| Walt Pelett, owner of City Liquidators, says Portland building inspectors are all wet. |
IMAGE: martin thiel
For a city with a $14 million hole in its budget, Portland seems awfully nonchalant about collecting past-due bills. While the Water Bureau's billing woes are well known, most people don't realize that the city's building code enforcement office has $4.5 million in uncollected penalties from fines on its books--and the city is doing little to get the cash, even from Lincoln Loan Co., the largest offender.
"We haven't done any more than write letters and make phone calls," says City Auditor Gary Blackmer, whose office is responsible for collecting the monies.
It's not that Blackmer wouldn't like to go mad dog on the deadbeats. He would. But two factors are holding him back: unpleasant memories of his office's last attempt to collect and the fear that the pot of gold may turn out to be iron pyrite.
On paper, the city is owed $4.5 million in penalties and interest from fines, some as old as eight years, meted out by the Office of Planning and Development Review, which assumed responsibilities of the former Bureau of Buildings.
OPDR ensures that state and local building codes are followed.
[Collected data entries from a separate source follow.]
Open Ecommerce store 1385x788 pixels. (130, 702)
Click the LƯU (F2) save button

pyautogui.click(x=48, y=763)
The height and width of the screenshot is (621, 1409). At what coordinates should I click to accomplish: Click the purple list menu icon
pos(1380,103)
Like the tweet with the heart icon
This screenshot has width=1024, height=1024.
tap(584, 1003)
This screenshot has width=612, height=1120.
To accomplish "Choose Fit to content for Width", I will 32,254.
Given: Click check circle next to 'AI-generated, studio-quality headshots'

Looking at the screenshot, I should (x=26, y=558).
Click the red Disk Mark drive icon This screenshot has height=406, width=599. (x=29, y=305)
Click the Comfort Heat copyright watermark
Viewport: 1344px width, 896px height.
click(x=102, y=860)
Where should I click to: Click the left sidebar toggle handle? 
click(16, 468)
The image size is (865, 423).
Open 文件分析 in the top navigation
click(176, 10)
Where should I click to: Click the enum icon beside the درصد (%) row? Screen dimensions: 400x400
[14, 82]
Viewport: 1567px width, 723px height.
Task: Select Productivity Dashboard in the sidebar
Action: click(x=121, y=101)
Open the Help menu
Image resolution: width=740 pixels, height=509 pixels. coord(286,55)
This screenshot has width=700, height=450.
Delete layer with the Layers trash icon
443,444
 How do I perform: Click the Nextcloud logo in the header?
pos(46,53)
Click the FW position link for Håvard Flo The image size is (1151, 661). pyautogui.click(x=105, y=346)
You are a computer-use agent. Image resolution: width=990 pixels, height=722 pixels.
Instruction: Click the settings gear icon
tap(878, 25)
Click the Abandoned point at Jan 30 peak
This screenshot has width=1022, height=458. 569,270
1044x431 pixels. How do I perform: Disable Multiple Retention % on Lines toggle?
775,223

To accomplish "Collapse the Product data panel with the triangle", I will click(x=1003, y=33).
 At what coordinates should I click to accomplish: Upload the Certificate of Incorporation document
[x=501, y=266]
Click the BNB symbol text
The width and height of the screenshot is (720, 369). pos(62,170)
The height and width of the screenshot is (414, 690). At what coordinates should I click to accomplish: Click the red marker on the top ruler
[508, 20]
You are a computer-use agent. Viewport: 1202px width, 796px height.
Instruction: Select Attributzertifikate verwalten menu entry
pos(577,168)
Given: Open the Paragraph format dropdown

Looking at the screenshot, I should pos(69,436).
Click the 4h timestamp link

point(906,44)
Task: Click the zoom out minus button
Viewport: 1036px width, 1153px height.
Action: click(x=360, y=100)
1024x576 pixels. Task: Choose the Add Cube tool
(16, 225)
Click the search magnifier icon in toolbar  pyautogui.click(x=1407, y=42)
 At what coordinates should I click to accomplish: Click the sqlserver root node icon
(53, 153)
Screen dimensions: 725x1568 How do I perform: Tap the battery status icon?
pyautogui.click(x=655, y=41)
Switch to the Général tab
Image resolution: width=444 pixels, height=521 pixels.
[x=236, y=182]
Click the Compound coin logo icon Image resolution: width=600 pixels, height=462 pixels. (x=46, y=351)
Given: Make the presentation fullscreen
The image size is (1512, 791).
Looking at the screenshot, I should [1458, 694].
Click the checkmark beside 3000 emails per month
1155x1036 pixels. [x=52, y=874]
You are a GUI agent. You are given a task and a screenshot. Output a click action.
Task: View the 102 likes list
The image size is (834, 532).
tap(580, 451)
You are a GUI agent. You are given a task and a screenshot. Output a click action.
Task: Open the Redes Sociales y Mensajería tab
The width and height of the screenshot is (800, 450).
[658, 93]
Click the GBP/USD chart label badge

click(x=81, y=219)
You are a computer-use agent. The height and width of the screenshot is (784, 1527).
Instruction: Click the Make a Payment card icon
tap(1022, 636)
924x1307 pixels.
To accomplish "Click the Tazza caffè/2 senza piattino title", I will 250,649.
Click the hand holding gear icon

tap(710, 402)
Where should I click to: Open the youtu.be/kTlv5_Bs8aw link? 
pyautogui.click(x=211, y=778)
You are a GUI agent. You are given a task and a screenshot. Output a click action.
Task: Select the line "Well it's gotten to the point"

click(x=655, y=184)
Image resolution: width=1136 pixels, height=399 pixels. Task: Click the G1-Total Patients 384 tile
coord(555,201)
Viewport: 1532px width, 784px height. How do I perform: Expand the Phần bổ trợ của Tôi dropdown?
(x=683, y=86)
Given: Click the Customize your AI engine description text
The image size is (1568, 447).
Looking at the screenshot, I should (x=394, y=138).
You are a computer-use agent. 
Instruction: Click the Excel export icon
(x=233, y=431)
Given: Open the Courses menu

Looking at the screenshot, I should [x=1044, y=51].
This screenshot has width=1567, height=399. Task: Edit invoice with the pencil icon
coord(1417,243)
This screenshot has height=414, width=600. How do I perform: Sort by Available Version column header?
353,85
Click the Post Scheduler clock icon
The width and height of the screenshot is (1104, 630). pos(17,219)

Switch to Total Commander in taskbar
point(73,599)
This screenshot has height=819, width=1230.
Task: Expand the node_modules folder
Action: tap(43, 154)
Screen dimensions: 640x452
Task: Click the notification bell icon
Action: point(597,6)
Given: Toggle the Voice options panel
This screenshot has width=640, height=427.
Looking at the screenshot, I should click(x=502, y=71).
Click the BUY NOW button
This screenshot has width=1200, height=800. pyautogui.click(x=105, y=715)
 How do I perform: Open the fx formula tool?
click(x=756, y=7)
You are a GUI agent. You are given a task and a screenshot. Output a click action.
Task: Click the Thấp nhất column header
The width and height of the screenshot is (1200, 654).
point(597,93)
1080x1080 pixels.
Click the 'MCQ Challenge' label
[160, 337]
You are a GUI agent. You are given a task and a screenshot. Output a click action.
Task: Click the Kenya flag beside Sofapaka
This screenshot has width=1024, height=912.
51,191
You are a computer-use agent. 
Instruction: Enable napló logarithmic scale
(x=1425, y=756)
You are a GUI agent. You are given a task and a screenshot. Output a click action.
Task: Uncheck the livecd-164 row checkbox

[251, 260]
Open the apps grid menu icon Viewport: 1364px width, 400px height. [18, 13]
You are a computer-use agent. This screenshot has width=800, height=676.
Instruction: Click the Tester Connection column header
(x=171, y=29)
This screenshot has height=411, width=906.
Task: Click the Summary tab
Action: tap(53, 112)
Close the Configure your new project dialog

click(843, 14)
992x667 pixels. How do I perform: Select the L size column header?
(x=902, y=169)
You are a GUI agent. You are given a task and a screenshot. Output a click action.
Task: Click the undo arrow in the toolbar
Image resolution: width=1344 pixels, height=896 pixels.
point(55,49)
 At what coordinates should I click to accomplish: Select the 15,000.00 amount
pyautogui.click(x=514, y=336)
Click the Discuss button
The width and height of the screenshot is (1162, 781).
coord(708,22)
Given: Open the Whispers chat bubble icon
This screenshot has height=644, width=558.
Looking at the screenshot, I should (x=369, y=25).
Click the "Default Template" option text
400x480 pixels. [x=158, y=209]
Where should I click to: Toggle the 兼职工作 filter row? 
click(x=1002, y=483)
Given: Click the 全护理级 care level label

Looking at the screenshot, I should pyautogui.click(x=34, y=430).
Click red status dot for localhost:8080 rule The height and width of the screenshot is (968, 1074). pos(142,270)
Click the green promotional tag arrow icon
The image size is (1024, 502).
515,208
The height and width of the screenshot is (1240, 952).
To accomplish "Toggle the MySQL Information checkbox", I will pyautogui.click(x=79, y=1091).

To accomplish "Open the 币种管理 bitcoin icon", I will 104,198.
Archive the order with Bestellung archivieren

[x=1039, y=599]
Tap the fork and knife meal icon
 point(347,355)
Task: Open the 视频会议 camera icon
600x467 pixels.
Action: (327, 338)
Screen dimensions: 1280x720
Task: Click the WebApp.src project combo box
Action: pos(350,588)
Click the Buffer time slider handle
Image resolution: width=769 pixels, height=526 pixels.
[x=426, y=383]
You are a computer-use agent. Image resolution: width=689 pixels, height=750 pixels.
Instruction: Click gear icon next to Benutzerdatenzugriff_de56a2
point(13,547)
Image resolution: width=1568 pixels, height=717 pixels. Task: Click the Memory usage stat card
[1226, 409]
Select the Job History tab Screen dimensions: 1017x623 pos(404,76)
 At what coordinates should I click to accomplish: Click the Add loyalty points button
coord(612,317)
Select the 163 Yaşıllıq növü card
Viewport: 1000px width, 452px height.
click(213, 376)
When city inspectors find a code violation, they give the building owner a citation. If the problem is not corrected within 30 days, the citation turns into a fine typically ranging from $55 to $220. If the property owner doesn't pay the fine, OPDR turns the account over to the auditor's assessment and liens office, which then places a lien on the property and sends the first of several letters requesting payment. The idea is that the lien has to be cleared up before a property can be sold, so the city will eventually get its money. It's a great theory, but in practice, it's proven troublesome. As long as the property is unsold, the city gets no money. And, in the meantime, the penalties for not paying the fines have far outstripped the original bill. City records show 1,032 properties now have accumulated large penalties and interest for citations in which the original fines were typically less than $500.
For example, Jack and Georgia Hoffman owe $39,357.18 for what was originally a $165 fine levied in 1994 against apartments they own in Northeast Portland.
Walt Pelett, owner of City Liquidators, was dinged $385 in 1994 and 1995 on three of his warehouse buildings that at one point were deemed "hazardous." Now, with the penalties for non-payment, his bill has swollen to $50,843.57. Pelett says the initial fines were nonsense; the penalties and interest, an outrage.
"It's just another way to get money from you," says the store owner. Pelett, who's turned the matter over to his attorney, says the buildings were far from dangerous; one of them, the old Studebaker Building, was undergoing a $1.1 million retrofit. He plans to fight the amount he owes.
The biggest offender is Lincoln Loan Co., which owes the city a total of $93,478.54 on 48 different properties. Many appear to be the same properties that were at the center of a legal battle between the company and the city over housing-code violations in the early 1990s. In 1995, a court awarded Lincoln Loan $2.75 million, ruling the city had in effect targeted it for enforcement action. The case was overturned in 1999 by the Oregon Court of Appeals. Since then, the company has made no payments on the code violation liens placed against its properties, according to the auditor's office. Company officials--including its president, Melinda Wilde, the wife of ex-state Sen. Thomas Wilde, did not return WW's requests for comment.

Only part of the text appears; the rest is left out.